Five Questions With Marco Masotti, Partner, Paul, Weiss, Rifkind, Wharton & Garrison LLP:
How has the fundraising environment been from a lawyer’s perspective?
We are seeing a market with a lot of mega funds in the middle of their fundraising process and a number of emerging managers competing for sizeable allocations capital. It is as busy as it’s ever been from a legal perspective, not only because investors are making commitments, but it’s a more mature market, so investors are negotiating terms, doing the due diligence and, overall, making the fundraising process more intense and time consuming. That’s a change from ’99 when there was also a great deal of commitments.
What are you seeing for fund terms?
The current market seems to involve a balanced relationship between the LPs and GPs. General partners are still getting the core economics: the 20% carried interest, the management fee in a range of 1.5% to 2.5 percent. And the LPs are getting some of the governance and transparency rights they wanted, such as key-person terms, no-fault divorces and GP removal for cause’ provisions… There are a number of factors that go into the scale of the fees: the size of the team, size of the fund, the experience of the professionals, but as a general matter, I do not think people try to go out and really push the envelope on fees. They want to be in the middle of the market. For a buyout fund it’s 1.5% to 2 percent.
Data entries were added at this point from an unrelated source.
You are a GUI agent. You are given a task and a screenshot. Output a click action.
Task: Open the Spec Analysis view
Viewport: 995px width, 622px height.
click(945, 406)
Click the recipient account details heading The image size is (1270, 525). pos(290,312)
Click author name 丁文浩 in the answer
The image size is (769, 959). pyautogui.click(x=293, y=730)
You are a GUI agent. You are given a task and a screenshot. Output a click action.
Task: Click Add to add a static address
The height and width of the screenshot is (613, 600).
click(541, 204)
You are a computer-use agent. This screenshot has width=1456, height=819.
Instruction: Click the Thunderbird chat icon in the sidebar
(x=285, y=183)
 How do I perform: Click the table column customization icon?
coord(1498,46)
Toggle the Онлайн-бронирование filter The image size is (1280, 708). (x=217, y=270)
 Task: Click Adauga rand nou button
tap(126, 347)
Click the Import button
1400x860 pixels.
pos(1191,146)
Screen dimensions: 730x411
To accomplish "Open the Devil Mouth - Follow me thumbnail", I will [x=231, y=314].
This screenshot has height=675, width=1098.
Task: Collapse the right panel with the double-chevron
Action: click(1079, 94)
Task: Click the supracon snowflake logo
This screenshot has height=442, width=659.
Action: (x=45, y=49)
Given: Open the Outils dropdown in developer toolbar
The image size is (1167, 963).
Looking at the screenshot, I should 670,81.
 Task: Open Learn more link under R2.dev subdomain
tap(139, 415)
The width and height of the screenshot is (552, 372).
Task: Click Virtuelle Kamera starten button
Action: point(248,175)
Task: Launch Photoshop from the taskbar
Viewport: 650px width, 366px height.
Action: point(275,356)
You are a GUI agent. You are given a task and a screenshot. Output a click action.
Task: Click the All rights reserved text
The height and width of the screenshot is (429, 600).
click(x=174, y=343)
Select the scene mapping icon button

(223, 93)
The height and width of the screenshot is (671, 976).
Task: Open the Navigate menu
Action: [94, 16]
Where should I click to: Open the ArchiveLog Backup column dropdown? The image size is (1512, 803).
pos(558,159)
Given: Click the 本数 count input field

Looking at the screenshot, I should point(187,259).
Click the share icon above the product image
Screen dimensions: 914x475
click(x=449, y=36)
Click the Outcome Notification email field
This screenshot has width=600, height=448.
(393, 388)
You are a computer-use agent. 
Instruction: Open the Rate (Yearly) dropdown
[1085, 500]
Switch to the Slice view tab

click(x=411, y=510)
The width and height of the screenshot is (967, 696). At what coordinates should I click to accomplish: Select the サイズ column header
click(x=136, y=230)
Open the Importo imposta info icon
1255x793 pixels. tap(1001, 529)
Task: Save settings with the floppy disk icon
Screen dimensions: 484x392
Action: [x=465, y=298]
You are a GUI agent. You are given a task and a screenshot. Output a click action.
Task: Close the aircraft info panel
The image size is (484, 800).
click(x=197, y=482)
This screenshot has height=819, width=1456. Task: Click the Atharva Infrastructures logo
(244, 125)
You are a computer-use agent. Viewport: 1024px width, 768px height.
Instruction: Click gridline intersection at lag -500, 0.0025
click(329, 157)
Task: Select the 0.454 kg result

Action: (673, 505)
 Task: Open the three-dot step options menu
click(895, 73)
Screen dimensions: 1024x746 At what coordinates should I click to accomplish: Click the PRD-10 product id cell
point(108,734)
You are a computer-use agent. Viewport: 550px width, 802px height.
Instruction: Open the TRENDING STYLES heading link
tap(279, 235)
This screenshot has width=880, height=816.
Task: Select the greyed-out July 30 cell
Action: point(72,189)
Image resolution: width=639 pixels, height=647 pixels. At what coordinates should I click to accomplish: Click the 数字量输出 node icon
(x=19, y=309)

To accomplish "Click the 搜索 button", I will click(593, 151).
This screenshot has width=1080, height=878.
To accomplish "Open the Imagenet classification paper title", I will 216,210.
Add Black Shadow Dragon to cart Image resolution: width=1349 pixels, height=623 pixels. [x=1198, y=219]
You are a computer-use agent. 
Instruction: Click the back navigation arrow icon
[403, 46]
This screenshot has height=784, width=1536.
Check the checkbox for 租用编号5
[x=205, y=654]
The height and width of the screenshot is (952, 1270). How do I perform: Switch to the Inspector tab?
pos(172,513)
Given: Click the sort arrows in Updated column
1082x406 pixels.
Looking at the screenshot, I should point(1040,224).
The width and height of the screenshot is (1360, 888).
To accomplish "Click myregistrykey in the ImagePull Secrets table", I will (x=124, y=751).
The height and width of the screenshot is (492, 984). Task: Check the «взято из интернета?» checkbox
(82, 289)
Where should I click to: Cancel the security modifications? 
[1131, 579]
Are there any sticking points that you’re coming across with regard to fund terms?
As GPs are generally getting the fees and the carry that they covet, the place where there’s more negotiation is at the edges of the economics-the transaction fees and expenses borne by the fund.
Managers are also allowed to take a portion of transaction fees, but there is often a negotiation over how much the manager gets to keep of those fees. As a general matter, a number of years ago, 50% went to the manager and 50% went toward reducing the management fee dollar for dollar. Now there’s more of a negotiation on this point and LPs are seeking that 80% to 100% go toward the reduction of the management fee.
Awhile back there was a lot of talk about how the Patriot Act, and its anti-money laundering provisions, would affect fund-raising. Has this been the case?
The proposed rules under the Patriot Act that would apply to private equity firms have not yet been adopted; however, many firms are acting as though it does apply. Most GPs are including representations on anti-money laundering in the fund documentation and are requiring back-up documentation from investors, and it has made the GP get to know its investors a little better, which from a credit matter is a good thing.
Transparency has been an issue for the past couple years. How has this been handled when negotiating fund terms?
Generally, LPs want more transparency and for the most part GPs are getting better at providing that information, technologically or otherwise. Many firms are providing Web-based access to investors. Some investors are asking GPs if they can provide information on their Web sites in terms of IRRs. Some GPs are limiting the types of information to LPs that can be exposed under FOIA-type requests. Overall, though, my sense is that GPs are coming to terms with providing disclosure as it relates to fund- level information.